Work order:
Return the following from the records below: each line, word for word, starting with the line that contains "Image resolution: width=820" and going on through the line that contains "Viewport: 1024px width, 1024px height.", with nothing outside that range.

Items from a data source:
^^^^^^^^^^^^^^^^
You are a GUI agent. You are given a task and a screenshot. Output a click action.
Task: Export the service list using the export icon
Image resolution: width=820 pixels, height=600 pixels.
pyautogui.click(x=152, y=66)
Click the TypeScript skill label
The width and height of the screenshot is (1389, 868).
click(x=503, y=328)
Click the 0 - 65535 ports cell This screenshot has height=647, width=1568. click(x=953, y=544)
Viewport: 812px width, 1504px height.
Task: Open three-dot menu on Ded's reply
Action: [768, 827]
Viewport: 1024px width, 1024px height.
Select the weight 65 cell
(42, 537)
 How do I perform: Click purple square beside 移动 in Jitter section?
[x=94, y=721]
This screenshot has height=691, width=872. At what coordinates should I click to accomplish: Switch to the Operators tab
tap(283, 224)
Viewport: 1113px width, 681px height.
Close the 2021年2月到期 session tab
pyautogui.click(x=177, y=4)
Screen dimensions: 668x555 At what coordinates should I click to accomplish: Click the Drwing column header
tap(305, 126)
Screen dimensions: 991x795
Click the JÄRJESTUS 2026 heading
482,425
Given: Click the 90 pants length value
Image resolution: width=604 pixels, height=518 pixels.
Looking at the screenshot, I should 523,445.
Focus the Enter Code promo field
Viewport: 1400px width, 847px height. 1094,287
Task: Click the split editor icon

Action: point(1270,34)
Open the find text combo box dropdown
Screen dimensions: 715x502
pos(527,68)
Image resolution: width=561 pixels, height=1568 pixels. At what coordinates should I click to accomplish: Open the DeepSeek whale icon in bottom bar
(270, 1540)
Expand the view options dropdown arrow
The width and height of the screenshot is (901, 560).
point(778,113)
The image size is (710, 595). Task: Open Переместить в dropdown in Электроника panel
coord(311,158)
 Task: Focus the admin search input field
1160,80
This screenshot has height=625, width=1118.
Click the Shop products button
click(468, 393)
^^^^^^^^^^^^^^^^
Exercise output:
Image resolution: width=820 pixels, height=600 pixels.
pyautogui.click(x=152, y=66)
Click the TypeScript skill label
The width and height of the screenshot is (1389, 868).
click(x=503, y=328)
Click the 0 - 65535 ports cell This screenshot has height=647, width=1568. click(x=953, y=544)
Viewport: 812px width, 1504px height.
Task: Open three-dot menu on Ded's reply
Action: [768, 827]
Viewport: 1024px width, 1024px height.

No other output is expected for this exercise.